- **EXERCISE PROMPT**
An exact copy of the records below is needed, with every picture left out.

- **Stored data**
/---
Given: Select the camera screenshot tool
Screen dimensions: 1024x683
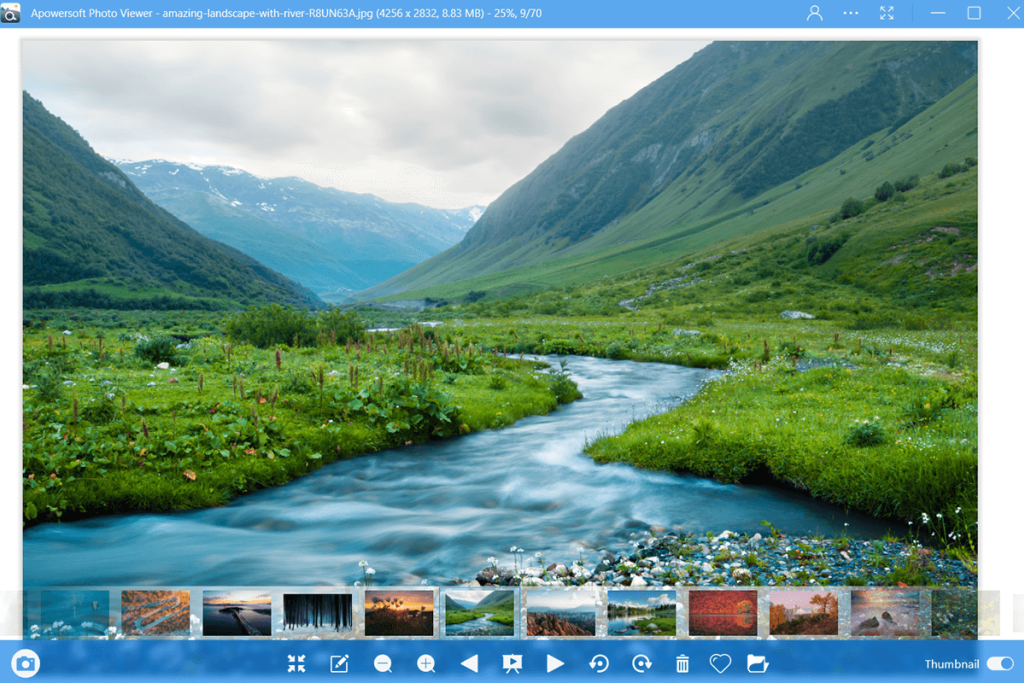Looking at the screenshot, I should 24,662.
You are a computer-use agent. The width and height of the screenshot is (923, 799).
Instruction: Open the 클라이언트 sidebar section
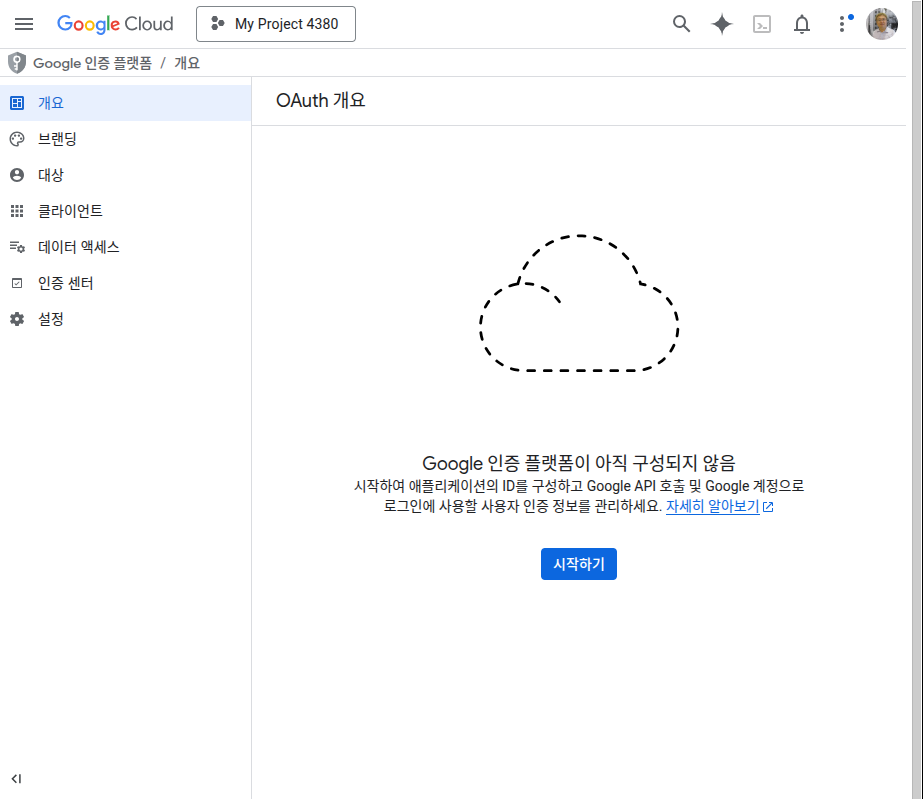pos(70,211)
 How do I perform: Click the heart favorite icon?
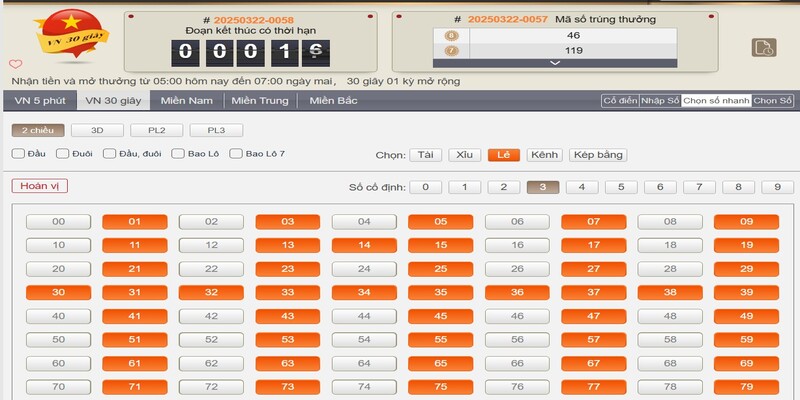(15, 64)
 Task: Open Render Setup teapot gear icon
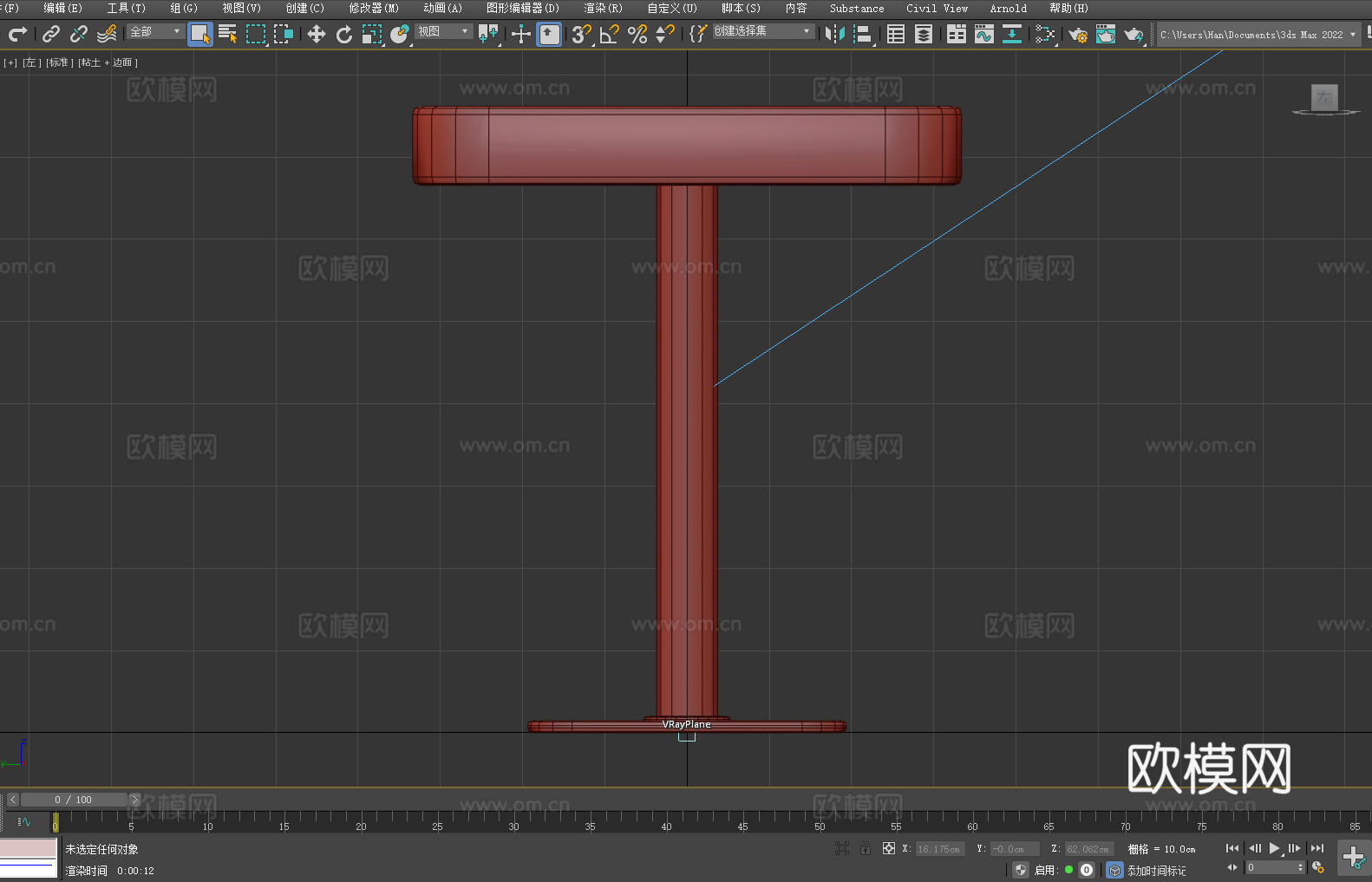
\---
- **REPLY TO THE TASK**
Given: Select the camera screenshot tool
Screen dimensions: 1024x683
Looking at the screenshot, I should 24,662.
You are a computer-use agent. The width and height of the screenshot is (923, 799).
Instruction: Open the 클라이언트 sidebar section
pos(70,211)
 How do I perform: Click the heart favorite icon?
(15, 64)
 Task: Open Render Setup teapot gear icon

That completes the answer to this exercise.